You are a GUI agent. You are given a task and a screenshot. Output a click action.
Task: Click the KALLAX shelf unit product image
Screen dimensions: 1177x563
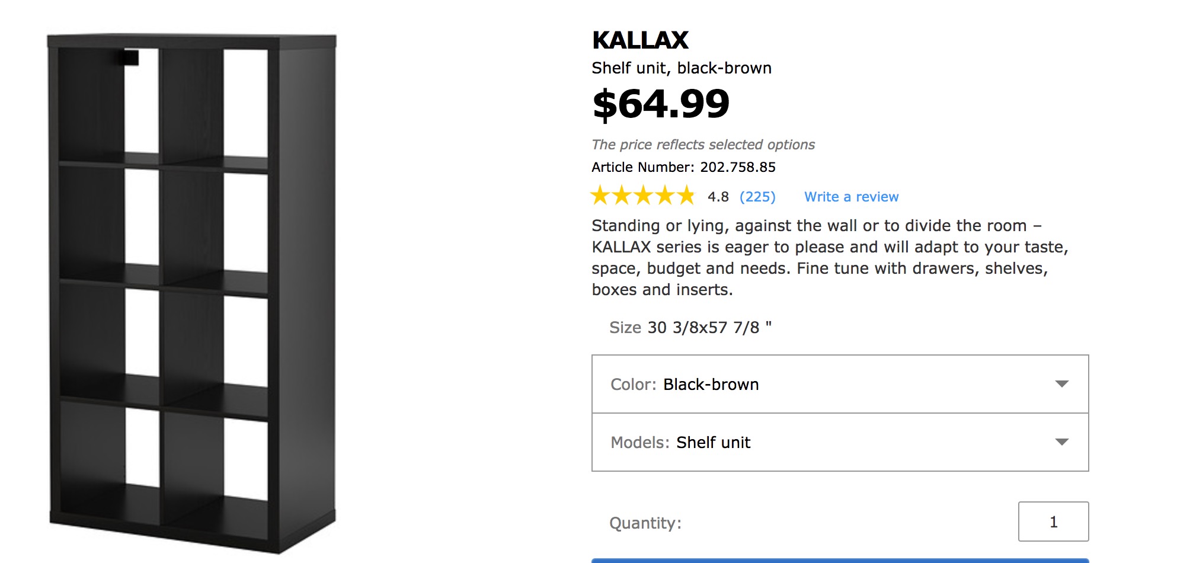(x=192, y=293)
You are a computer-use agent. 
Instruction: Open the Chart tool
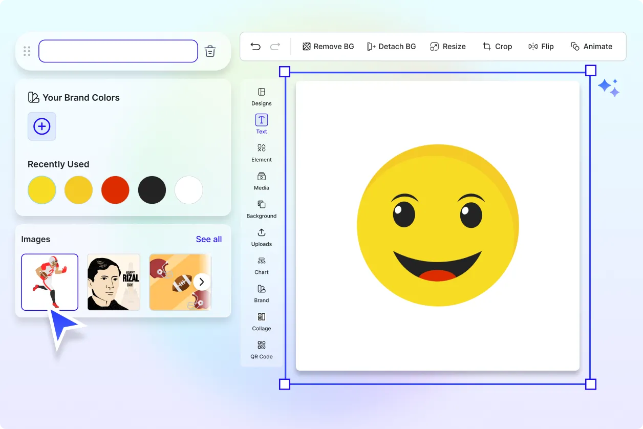(x=262, y=265)
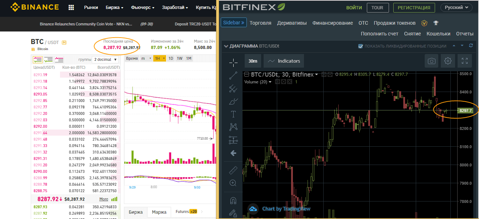
Task: Toggle the magnet snap mode
Action: point(233,200)
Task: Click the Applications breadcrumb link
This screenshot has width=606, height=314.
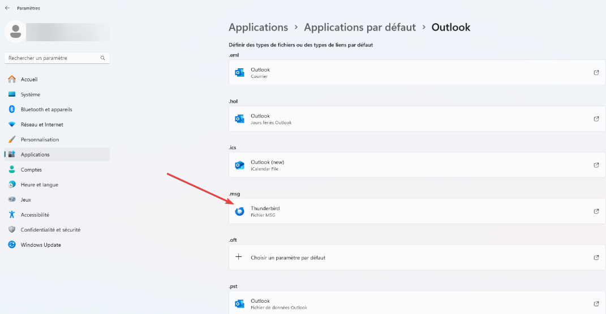Action: click(x=258, y=27)
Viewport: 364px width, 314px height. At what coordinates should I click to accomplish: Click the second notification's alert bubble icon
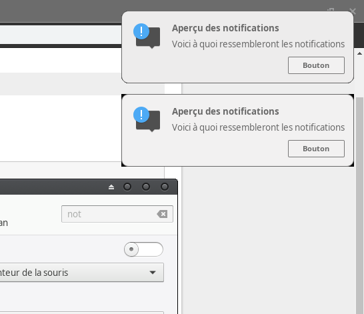[147, 119]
= = =
→ **EXERCISE**
Where does the string "agent" appear in the records above? Return every line that holds it.

→ **RESPONSE BELOW**
You are a GUI agent. You are given a task and a screenshot. Output a click action.
You are a computer-use agent. 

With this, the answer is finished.